(Stored entries)
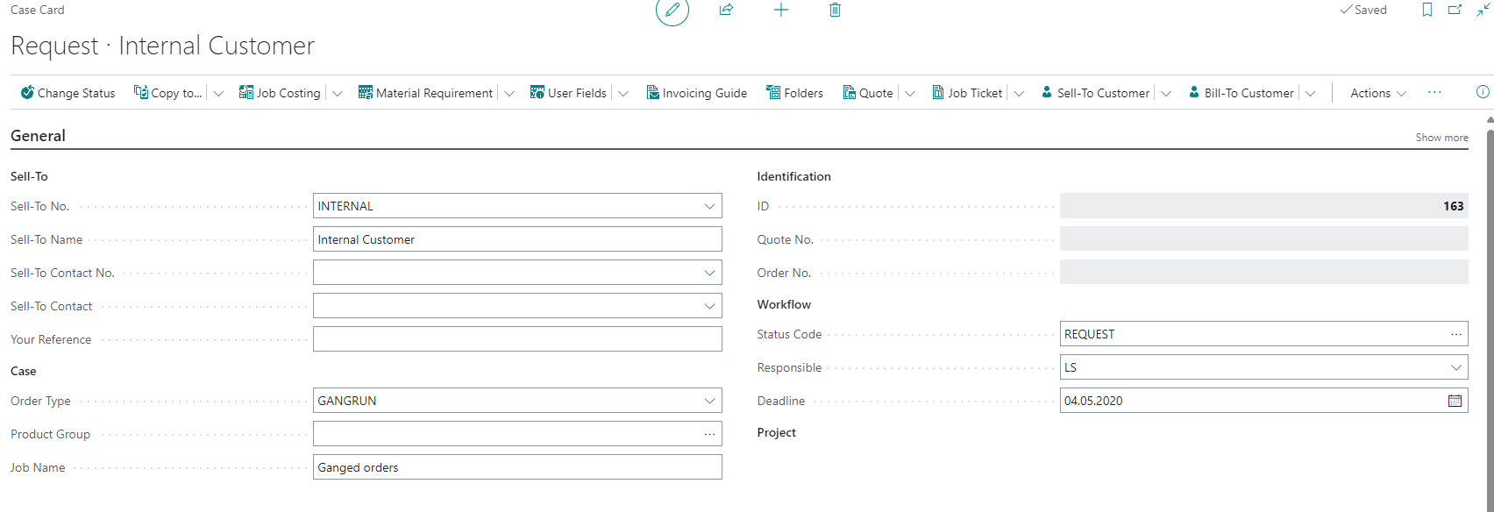Expand the Job Costing arrow menu

(x=338, y=94)
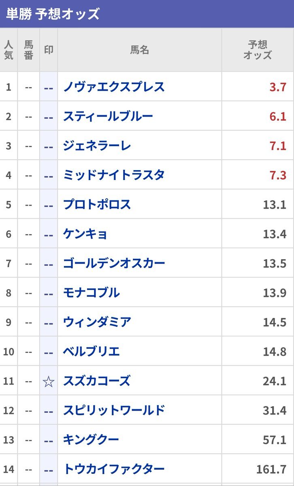Sort by the 人気 column header
Viewport: 294px width, 486px height.
9,50
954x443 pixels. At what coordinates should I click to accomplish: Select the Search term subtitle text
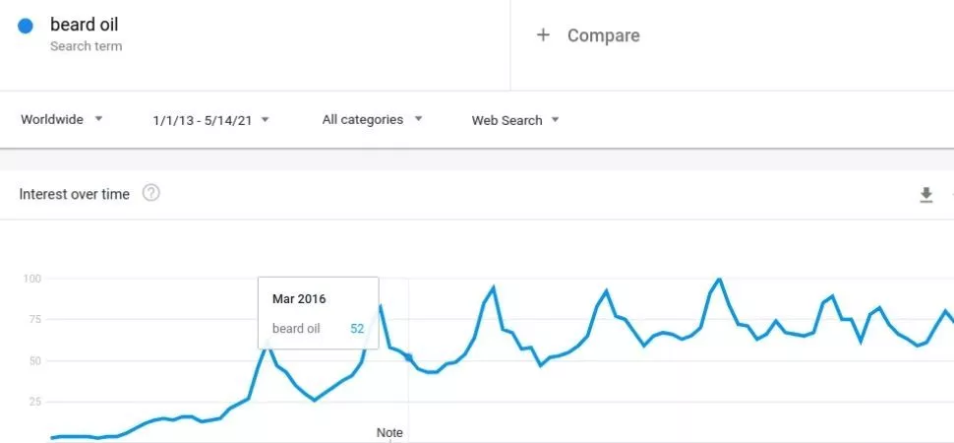pyautogui.click(x=86, y=46)
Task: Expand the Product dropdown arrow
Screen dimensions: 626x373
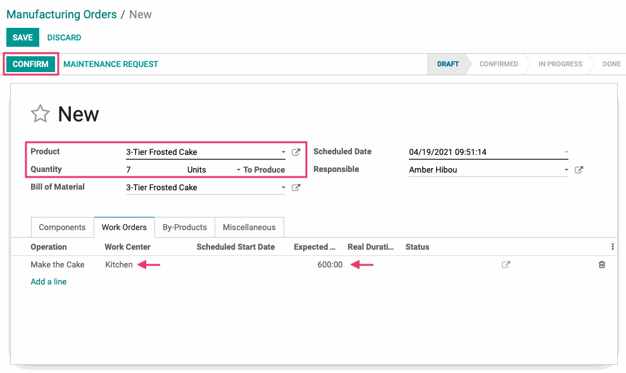Action: coord(284,152)
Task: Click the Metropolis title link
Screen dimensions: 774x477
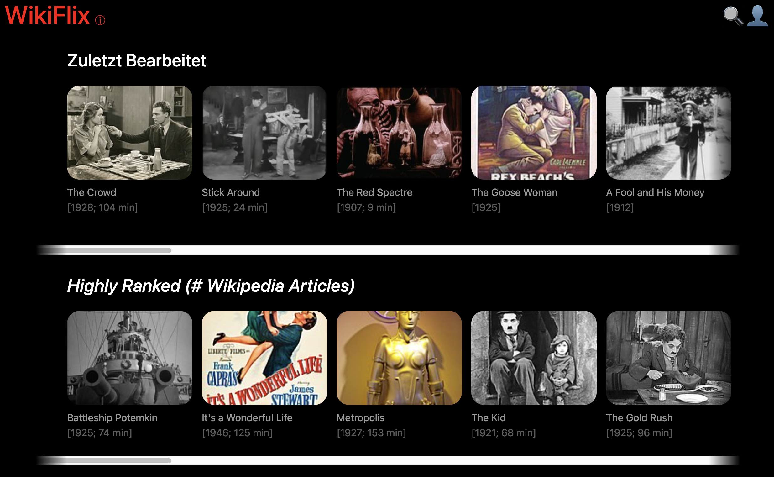Action: pyautogui.click(x=361, y=418)
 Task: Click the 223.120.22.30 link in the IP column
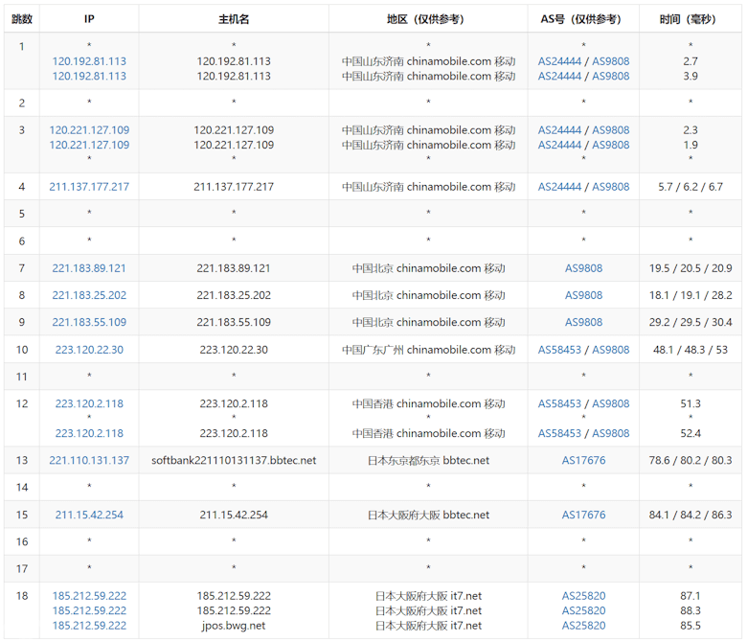click(x=89, y=350)
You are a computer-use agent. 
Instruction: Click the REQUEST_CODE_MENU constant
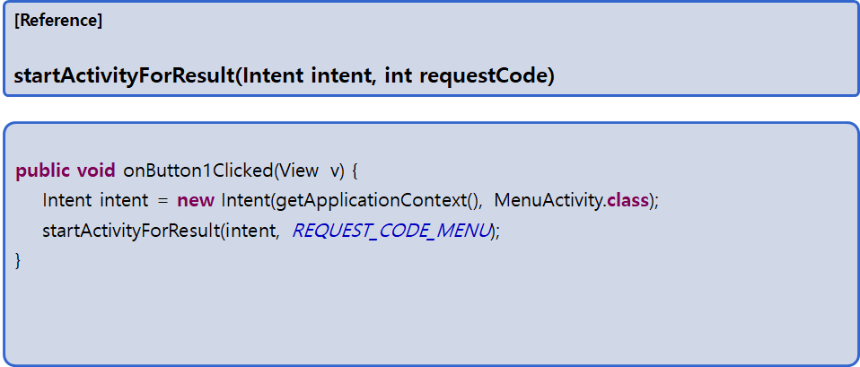pos(391,231)
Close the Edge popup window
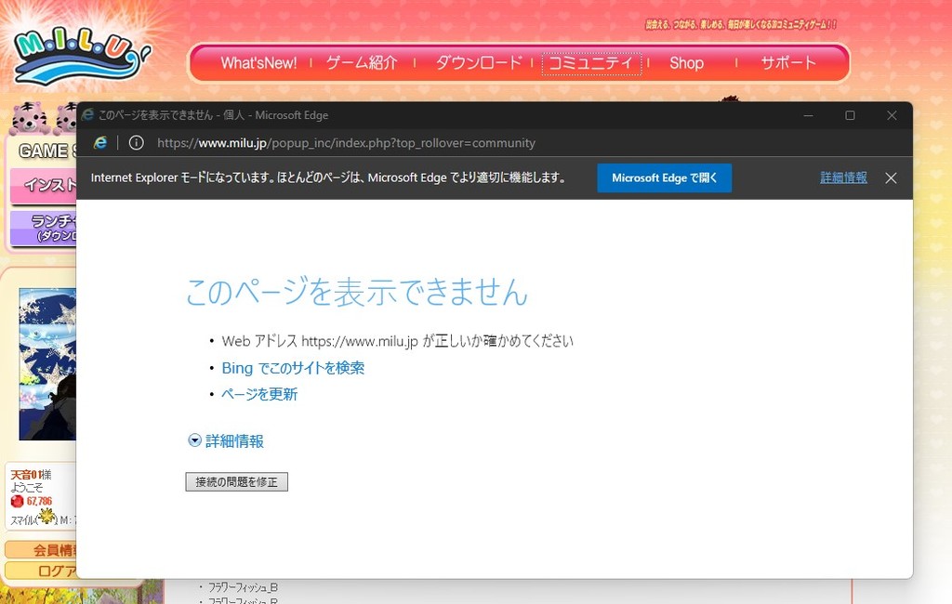The width and height of the screenshot is (952, 604). tap(892, 115)
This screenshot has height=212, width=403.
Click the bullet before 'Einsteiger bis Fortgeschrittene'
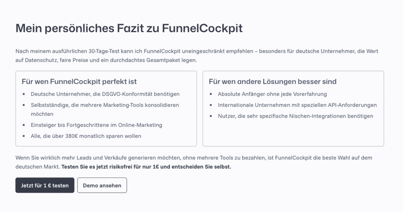[24, 125]
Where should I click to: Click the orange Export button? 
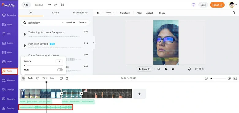coord(217,5)
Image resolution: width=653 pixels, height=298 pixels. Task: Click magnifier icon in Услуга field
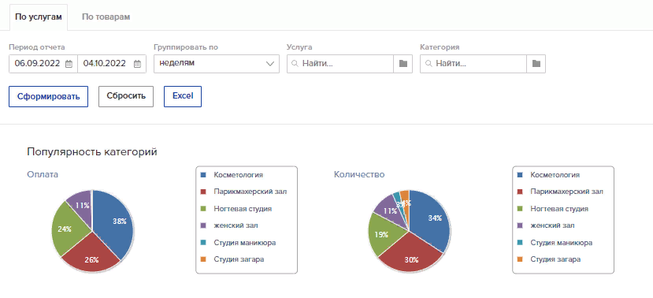[x=295, y=64]
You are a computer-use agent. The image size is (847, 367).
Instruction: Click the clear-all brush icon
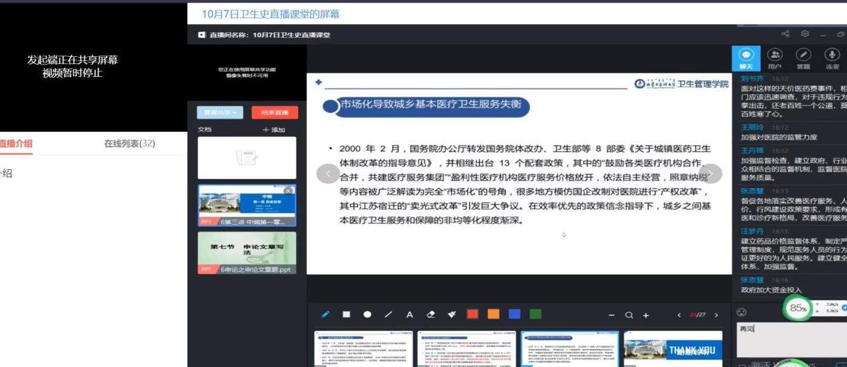(451, 314)
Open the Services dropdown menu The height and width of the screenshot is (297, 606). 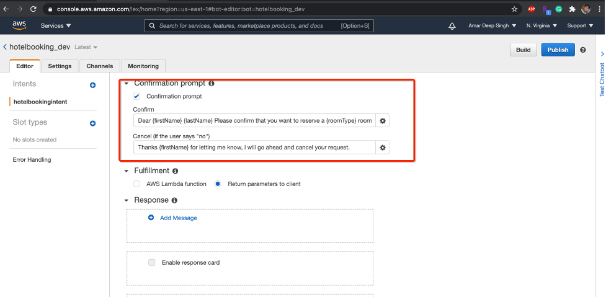(x=56, y=26)
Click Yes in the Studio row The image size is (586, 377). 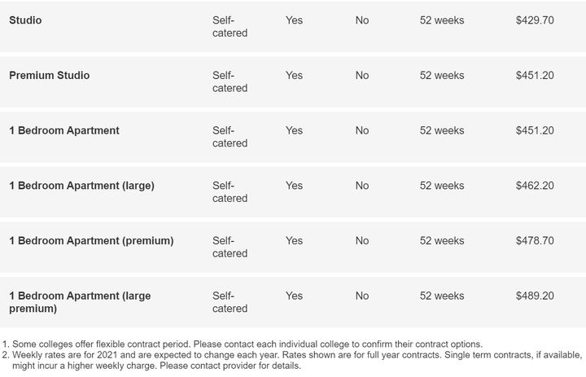click(x=294, y=20)
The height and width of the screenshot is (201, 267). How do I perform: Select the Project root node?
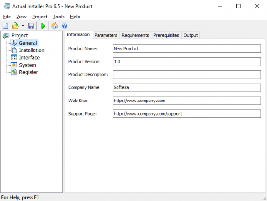click(x=19, y=35)
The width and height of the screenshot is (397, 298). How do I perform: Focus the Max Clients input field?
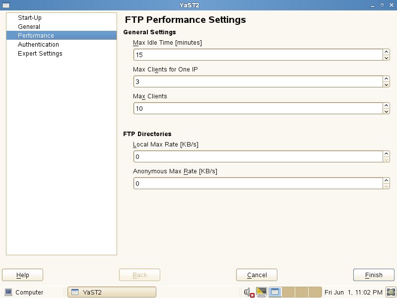258,108
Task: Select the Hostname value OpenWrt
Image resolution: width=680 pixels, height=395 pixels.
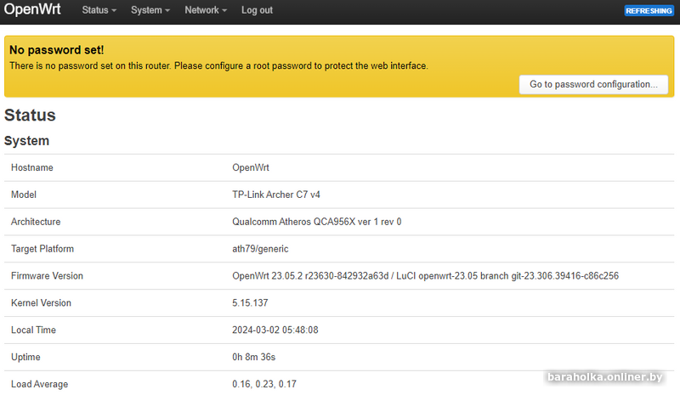Action: pyautogui.click(x=251, y=167)
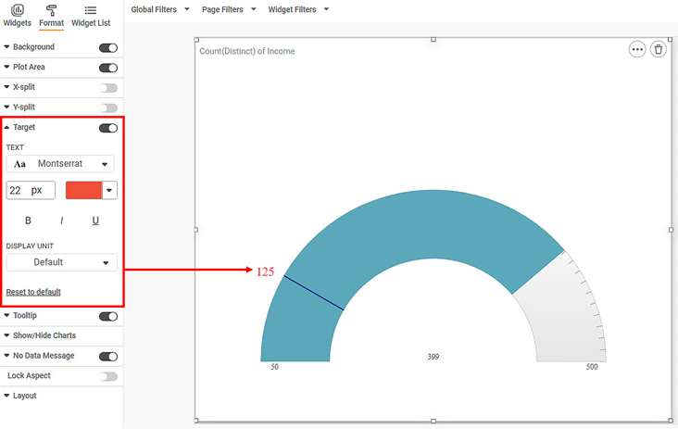Click the Format paint roller icon

click(x=51, y=10)
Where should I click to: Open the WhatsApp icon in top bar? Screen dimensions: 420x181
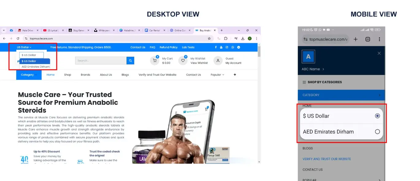click(233, 47)

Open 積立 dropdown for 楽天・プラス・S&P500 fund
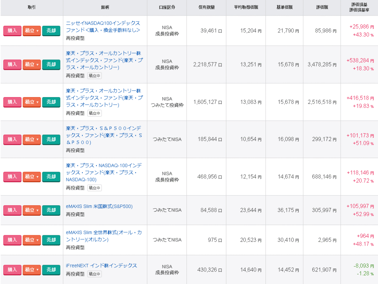pyautogui.click(x=32, y=140)
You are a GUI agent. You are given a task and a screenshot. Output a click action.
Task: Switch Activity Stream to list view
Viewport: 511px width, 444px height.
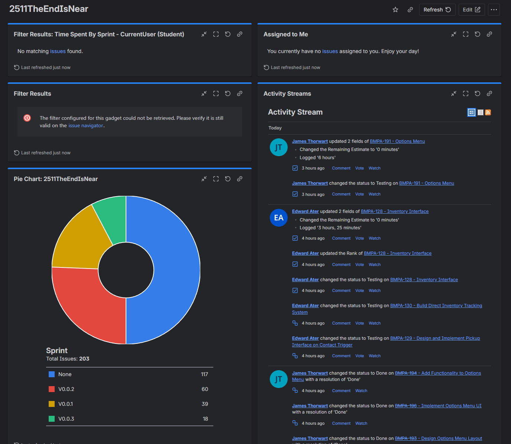tap(481, 112)
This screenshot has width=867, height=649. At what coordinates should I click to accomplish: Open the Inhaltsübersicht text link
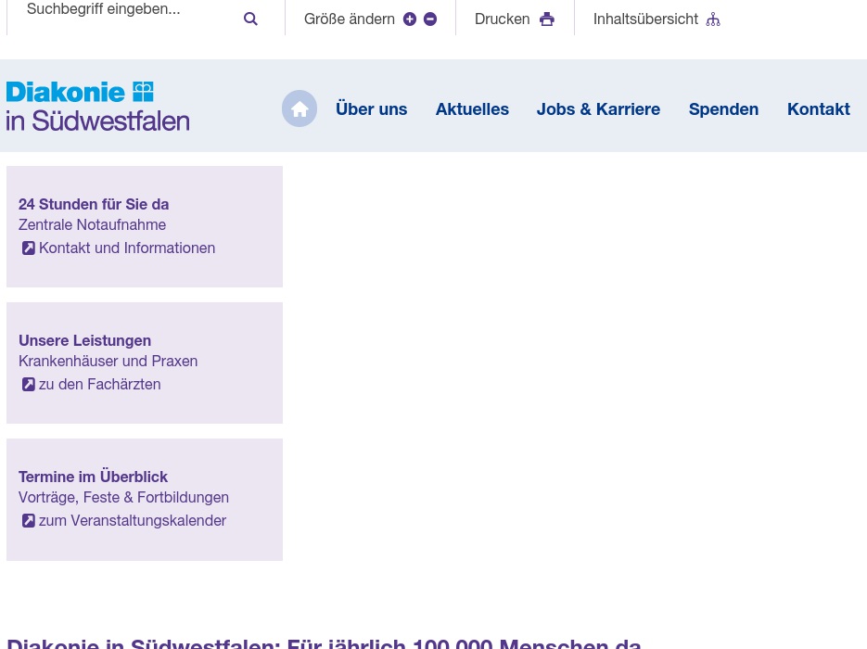tap(645, 19)
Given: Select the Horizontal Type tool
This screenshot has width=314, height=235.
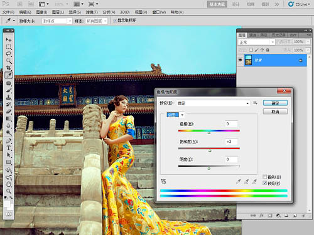Looking at the screenshot, I should coord(9,148).
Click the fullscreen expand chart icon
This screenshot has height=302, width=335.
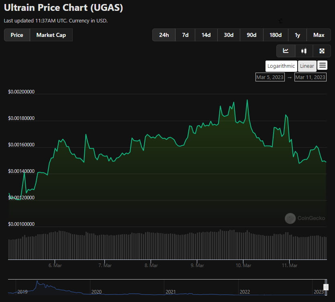(x=322, y=51)
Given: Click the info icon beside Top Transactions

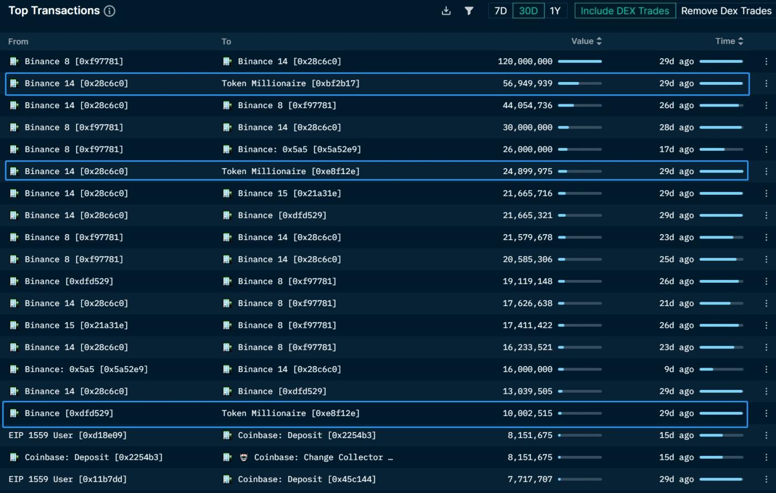Looking at the screenshot, I should 110,11.
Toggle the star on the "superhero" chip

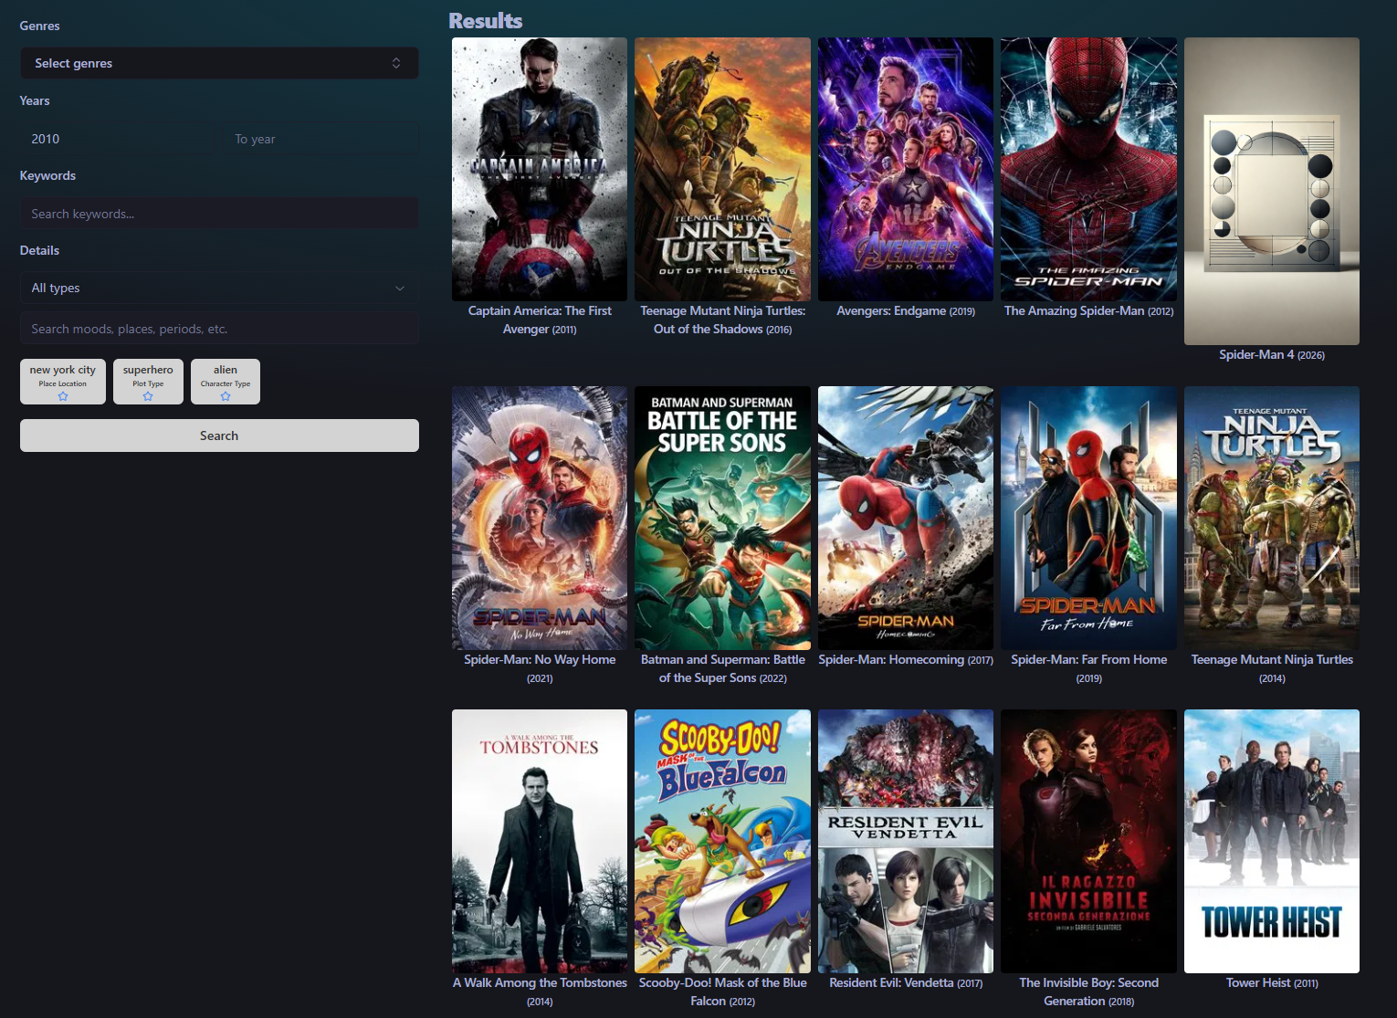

◆ **Problem details**:
Extract the part of the records that opens with the line containing "Where should I click to: Click" and closes with the line containing "You are a computer-use agent. The". Take only those lines, exactly, and no pictures.

◆ **Expected output**:
Where should I click to: Click the orange Export button? 
coord(217,5)
Image resolution: width=653 pixels, height=298 pixels. Task: Click magnifier icon in Услуга field
[x=295, y=64]
You are a computer-use agent. The image size is (847, 367).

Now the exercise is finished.